La contre-productivité de la sanction des élèves intimidatrices est mise en évidence: «Le fait d’aller confronter, ça [ne] permettait pas cette empathie qu’on fait justement émerger chez les enfants [dans une intervention MPP].» La médiation, évoquée par certaines personnes, n’apparait pas comme un moyen convainquant: «On traitait ces situations comme si c’était un conflit, mais le harcèlement est une situation asymétrique»; «le monde politique a eu la conviction ou le devoir ou les deux de mettre en place un plan d’action.» Depuis l’introduction de la MPP en 2015, la problématique du harcèlement-intimidation a pu être visibilisée.
La MPP apparaît comme une intervention efficace dans le plus grand nombre de situations. Il en ressort qu’elle renforce l’empathie et les compétences psychosociales des intimidatrices présumées et des témoins, et qu’elle introduit l’idée que chaque interlocutrice peut changer sa posture. Il est souligné que la MPP a un impact positif sur l’élève cible lorsque le harcèlement s’arrête, mais qu’il faut prendre en charge l’élève cible en complément à la MPP. Parmi les limites évoquées se trouve la difficulté d’établir un lien causal entre la résolution d’une situation de harcèlement-intimidation et l’amélioration de la santé mentale de la cible, puisque cette dernière est multifactorielle.

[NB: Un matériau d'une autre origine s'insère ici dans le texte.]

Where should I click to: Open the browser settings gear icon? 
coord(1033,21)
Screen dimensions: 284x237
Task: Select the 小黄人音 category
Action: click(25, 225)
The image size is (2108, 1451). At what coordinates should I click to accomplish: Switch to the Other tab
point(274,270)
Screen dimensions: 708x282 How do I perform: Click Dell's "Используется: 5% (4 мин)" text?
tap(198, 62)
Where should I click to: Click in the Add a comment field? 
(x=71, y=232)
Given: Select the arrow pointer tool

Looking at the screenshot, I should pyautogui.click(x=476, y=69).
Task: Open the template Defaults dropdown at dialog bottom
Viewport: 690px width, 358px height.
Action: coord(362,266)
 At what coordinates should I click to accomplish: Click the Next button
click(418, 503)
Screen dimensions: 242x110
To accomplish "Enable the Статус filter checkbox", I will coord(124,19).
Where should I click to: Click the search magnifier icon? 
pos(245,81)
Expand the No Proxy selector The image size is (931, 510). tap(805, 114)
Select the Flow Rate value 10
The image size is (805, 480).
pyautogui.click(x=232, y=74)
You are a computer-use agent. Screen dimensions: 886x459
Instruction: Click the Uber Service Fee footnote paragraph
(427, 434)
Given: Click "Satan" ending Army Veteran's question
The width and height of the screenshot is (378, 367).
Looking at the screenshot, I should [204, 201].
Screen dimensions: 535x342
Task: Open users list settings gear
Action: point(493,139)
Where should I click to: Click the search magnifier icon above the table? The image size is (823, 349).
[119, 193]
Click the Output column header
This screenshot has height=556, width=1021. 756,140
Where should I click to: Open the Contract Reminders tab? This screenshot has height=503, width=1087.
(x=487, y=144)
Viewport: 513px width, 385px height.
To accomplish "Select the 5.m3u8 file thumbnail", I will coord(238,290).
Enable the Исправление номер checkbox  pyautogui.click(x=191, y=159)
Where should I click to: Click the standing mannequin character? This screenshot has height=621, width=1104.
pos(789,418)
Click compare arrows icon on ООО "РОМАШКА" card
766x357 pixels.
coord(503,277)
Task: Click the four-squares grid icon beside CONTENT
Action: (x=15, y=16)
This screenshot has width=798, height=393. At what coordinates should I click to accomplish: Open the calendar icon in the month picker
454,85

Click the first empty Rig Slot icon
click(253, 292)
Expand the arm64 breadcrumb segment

L’application de la MPP est encore laissée au choix des directrices et des écoles dans le canton: «Ce n’est pas encore assez généralisé, il n’y a pas encore assez de pression sur les écoles et les directeurs […]. Je déplore davantage qu’elle ne soit pas mise en place, plutôt qu’elle ne fonctionne pas.» La MPP semble toutefois se répandre de plus en plus, même si elle ne s’applique pas à tous les contextes (par exemple, lorsque la cible présente un risque suicidaire élevé). Les autres points soulevés qui peuvent rendre la méthode difficilement applicable sont les suivants: lacunes dans la prévention sur le climat scolaire en général; manque de leadership dans les équipes; importance des efforts à fournir; manque de rigueur avec la méthode; insuffisance du nombre de professionnelles formées à la méthode par école. Une autre limitation à l’application de la MPP est que toutes les situations de harcèlement-intimidation entre élèves ne sont pas détectées: «Les cas [de harcèlement] que l’on détecte, c’est la pointe de l’iceberg.»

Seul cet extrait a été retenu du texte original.